Check the following box if a fee is being paid with this statement  [ ]


CUSIP NO. 457153                13G

1.    NAME OF REPORTING PERSON
      S.S. or I.R.S. IDENTIFICATION NO.

           Ingram Thrift Plan

2.    CHECK THE APPROPRIATE BOX IF A MEMBER OF A GROUP


                                                              (a) [ ]

                                                              (b) [X]

3.    SEC USE ONLY

4.    CITIZENSHIP OR PLACE OF ORGANIZATION

           Tennessee

Number of Shares                 5. SOLE VOTING POWER
Beneficially Owned
by Each Reporting                   5,243,043
Person With
                                 6. SHARED VOTING POWER

                                    -0-

                                 7. SOLE DISPOSITIVE POWER

                                    5,243,043

                                 8. SHARED DISPOSITIVE POWER

                                    -0-

9.    AGGREGATE AMOUNT BENEFICIALLY OWNED BY EACH REPORTING PERSON

           5,243,043

10.   CHECK BOX IF THE AGGREGATE AMOUNT IN ROW (9) EXCLUDES
      CERTAIN SHARES                                              [ ]


11.   PERCENT OF CLASS REPRESENTED BY AMOUNT IN ROW (9)

           14.1%


12.   TYPE OF REPORTING PERSON

           EP


Item 1(a).
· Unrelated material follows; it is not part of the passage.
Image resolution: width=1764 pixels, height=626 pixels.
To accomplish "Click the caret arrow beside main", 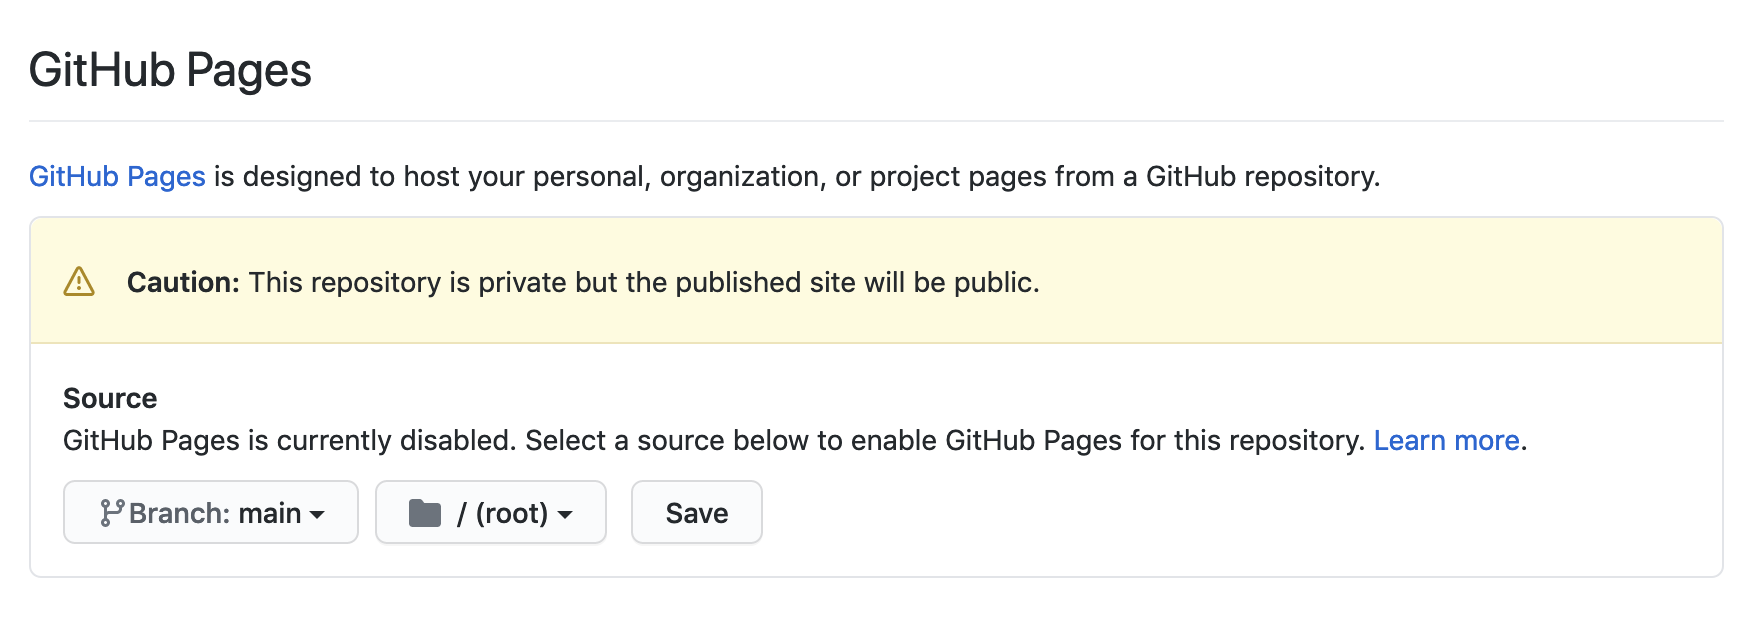I will (318, 515).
Name of Issuer:

           Ingram Micro Inc. (the "Company")

Item 1(b). Address of Issuer's Principal Executive Offices:

           1600 E. St. Andrew Place
           Santa Ana, CA 92705

Item 2(a). Name of Person Filing:

           Ingram Thrift Plan

Item 2(b). Address of Principal Business Office or, if None,
           Residence:

           c/o Ingram Industries Inc.
           One Belle Meade Place
           4400 Harding Road
           Nashville, TN 37205

Item 2(c). Citizenship:

           Tennessee


Item 2(d). Title of Class of Securities:

           Class A Common Stock, par value $0.01 per share

Item 2(e). CUSIP Number:

           457153

Item 3. Type of Reporting Person:

        [ ] (a)   Broker or dealer registered under Section 15 of the
                  Securities Exchange Act of 1934 (the "Act"),

            (b)   Bank as defined in Section 3(a)(6) of the Act,

        [ ] (c)   Insurance Company as defined in Section 3(a)(1) of the Act,

        [ ] (d)   Investment Company registered under Section 8 of the
                  Investment Company Act,

        [ ] (e)   Investment Adviser registered under Section 203 of the
                  Investment Advisers Act of 1940,

        [X] (f)   Pension Fund which is subject to the provisions of the
                  Employee Retirement Income Security Act of 1974 or Endowment
                  Fund; see 13d-1(b)(1)(ii)(F),

        [ ] (g)   Parent Holding Company, in accordance with Rule
                  13d-1(b)(ii)(g); see Item 7,

        [ ] (h)   Group, in accordance with Rule 13d-1(b)(1)(ii)(H).

Item 4. Ownership:

       (a), (b) and (c)

       Based on information provided by the Company, as of December 31, 1997,
       there were outstanding 37,285,381 shares of Class A Common Stock, par
       value $0.01 per share (the "Class A Common Stock"), and 99,714,672
       shares of Class B Common Stock, par value $0.01 per share (the "Class B
       Common Stock").  Each share of Class A Common Stock entitles the holder
       to one vote on each matter submitted to a vote of the Company's
       stockholders, including the election of directors, and each share of
       Class B Common Stock entitles the holder to ten votes on each such
       matter.  Except as required by applicable law, holders of the Class A
       Common Stock and Class B Common Stock vote together as a single class on
       all matters submitted to a vote of the stockholders of the Company. The
       table below indicates beneficial ownership of Class A Common Stock as of
       December 31, 1997 of Ingram Thrift Plan.  Pursuant to Rule 13d-3
       promulgated under the Securities Exchange Act of 1934, certain
       securities convertible into, or exchangeable for, shares of Class A
       Common Stock, may be deemed to be shares of Class A Common Stock for
       purposes of determining beneficial ownership.  See footnote (1) below.
       Also indicated is the percentage of Common Equity (as defined below)
       owned by Ingram Thrift Plan as of such date.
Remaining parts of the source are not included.